Alba se dio cuenta de que Noah no había captado la ironía y dudó. ¿Cuántas probabilidades había de que aquel chico polaco de modales exquisitos y bonitos ojos grises fuese un loco con un hacha? Lo cierto era que no lo parecía, pero no se le ocurría otra razón por la que quisiera seguir hablando con ella después del penoso espectáculo que estaba dando. Pensó en decirle que «espera a conocerme» era una forma de hablar y que no tenía ninguna intención de dejarse conocer, ni por él ni por nadie.

En vez de eso, se puso en marcha.

—¿Has visitado el pueblo ya? —dijo para romper el hielo.

—Lo cierto es que no. —Noah caminaba junto a ella—. Sé que tiene una iglesia y que hay una ermita a las afueras, pero nada más.

—Merece la pena visitar la ermita. Es de lo poco interesante que hay por aquí, lo demás son casas viejas y muchas de ellas están abandonadas. Creo que mi prima y sus amigos se colaron en una el verano pasado para grabar una psicofonía, Gabi está un poco obsesionada con los fantasmas. —No entendía por qué estaba hablando tanto, pero Noah la escuchaba con interés.

—¿Fantasmas? ¡Vaya! —El chico parpadeó—. ¿Y tú? ¿Crees en ellos?

—No tengo edad para eso.

—¿Cuántos años tienes?

—Diecisiete, ¿y tú?

—Dieciocho.

Habían llegado a la Plaza Mayor sin que Alba fuese consciente de ello. Se detuvo junto a la fuente y volvió a contemplar los montes nevados a lo lejos. Noah hizo lo mismo y, durante unos segundos, los dos permanecieron en silencio. Soplaba un viento frío y húmedo.

Luego Alba se giró hacia el chico.

—Me esperan en casa.

—Que pases una buena tarde. —Noah le puso la boina en la cabeza.

—¿Y esto? —Alba lo miró, confundida.

—No es un regalo, sino un préstamo. —El joven fingió estudiarla con detenimiento—. Te sienta bien.

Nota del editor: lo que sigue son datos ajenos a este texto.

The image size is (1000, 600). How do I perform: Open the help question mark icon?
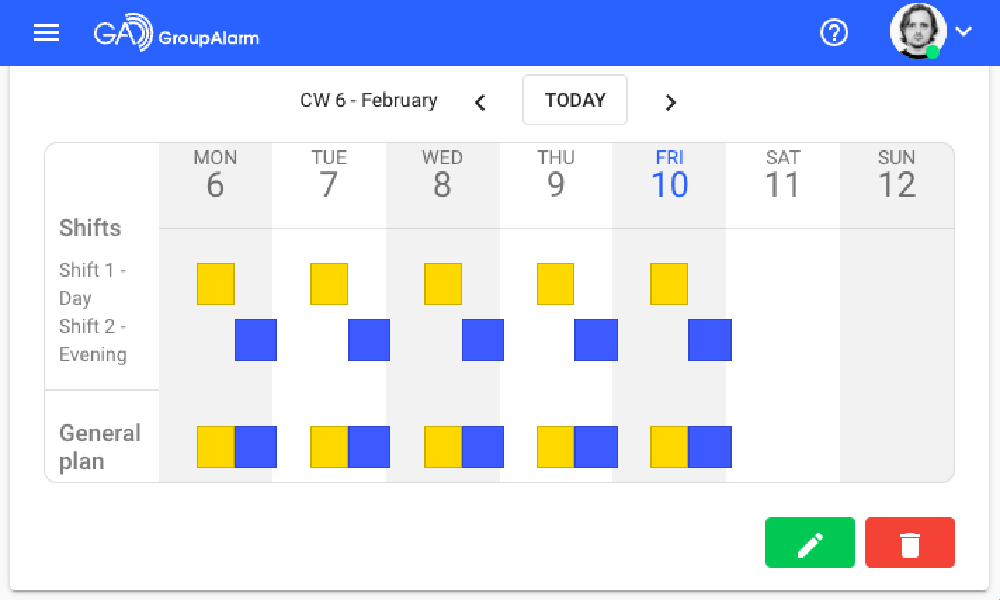833,33
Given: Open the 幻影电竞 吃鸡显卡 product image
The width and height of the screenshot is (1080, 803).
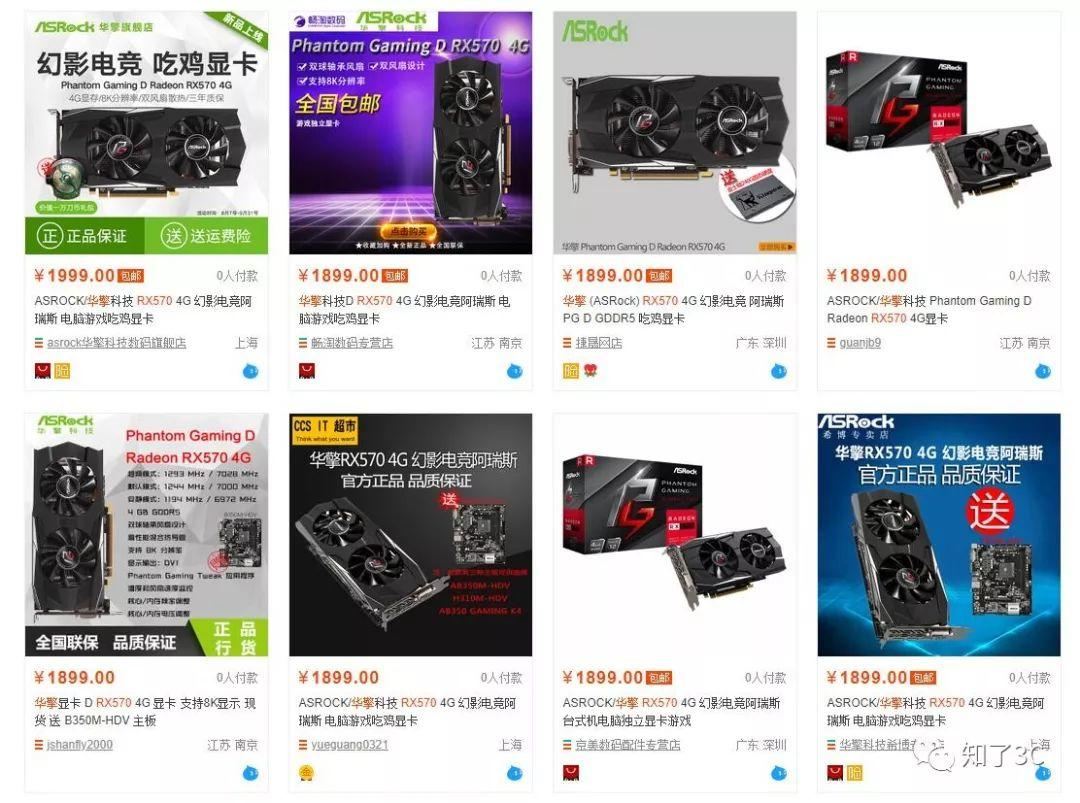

—Si tú lo dices… —Ella puso los ojos en blanco, en parte para disimular su nerviosismo—. En fin, ya nos veremos. Aunque solo sea porque tengo que devolverte tu gorra.

—Aunque solo sea por eso. —Noah retrocedió un paso—. ¡Hasta la vista!

Alba le dio la espalda y se alejó. Entonces cayó en la cuenta de que, después de todo, el joven no le había contado dónde se alojaba ni con quién. Bueno, tampoco era importante: fuera cual fuese la respuesta, Alba no iba a ponerse a husmear en su vida.

Miró el reloj y comprobó que no había estado ni treinta minutos fuera de casa. Subió las escaleras tan deprisa como pudo, se quitó la gorra y la guardó bajo la camiseta. Luego entró en la cocina para dejar los huevos.

—¿Te ayudo a pelar patatas? —le preguntó a su abuela.

—No te preocupes, ya he terminado. —Aurora se fijó en los huevos—. Gracias por hacerme el recado, Alba.

—No hay de qué.

—¿Estaba don Adrián en la tienda o su mujer?

—Don Adrián. —Alba devolvió la bolsa de tela a su sitio—. Ha tardado un poco en atenderme, pero me he entretenido mientras tanto.

—¿Ah, sí? —Aurora guardó los huevos en la nevera—. ¿Y eso por qué?

—Oh, por nada en especial. —Aunque su abuela no era como su tía, que se empeñaba en emparejar a toda su parentela con el primer incauto que pasaba por delante, Alba no creía necesario dar explicaciones sobre el encuentro con Noah.

Había sido raro, eso tenía que admitirlo; aun así, una parte de ella se alegraba de haber conocido a alguien en el pueblo sin necesidad de que su prima la presentara en sociedad, como sabía que haría en cuanto tuviese ocasión.

«¿No decías que no querías hacer amigos?».

Suspiró.

«Ya que hablo tanto sola, al menos, podría no discutir conmigo misma».

En cuanto su abuela se distrajo con la cena, Alba salió de la cocina y cruzó el pasillo sigilosamente. Por suerte, la llave seguía donde la había dejado. Aliviada, entró en el despacho.

Al igual que aquella mañana, se detuvo en medio de la habitación durante unos instantes. ¿Se lo parecía a ella o había algo fuera de lugar? Tardó un poco en darse cuenta de lo que era: la puerta de la jaula volvía a estar abierta. El cierre debía de haberse estropeado. La cerró de nuevo y luego abrió el armario para recuperar la caja que había abandonado antes y que ahora tenía las gomas un poco desplazadas.

La foto del pequeño Martín seguía encabezando aquel montículo de recuerdos, pero esta vez Alba tenía un objetivo muy claro. Sin embargo, no lo encontró rebuscando en la caja.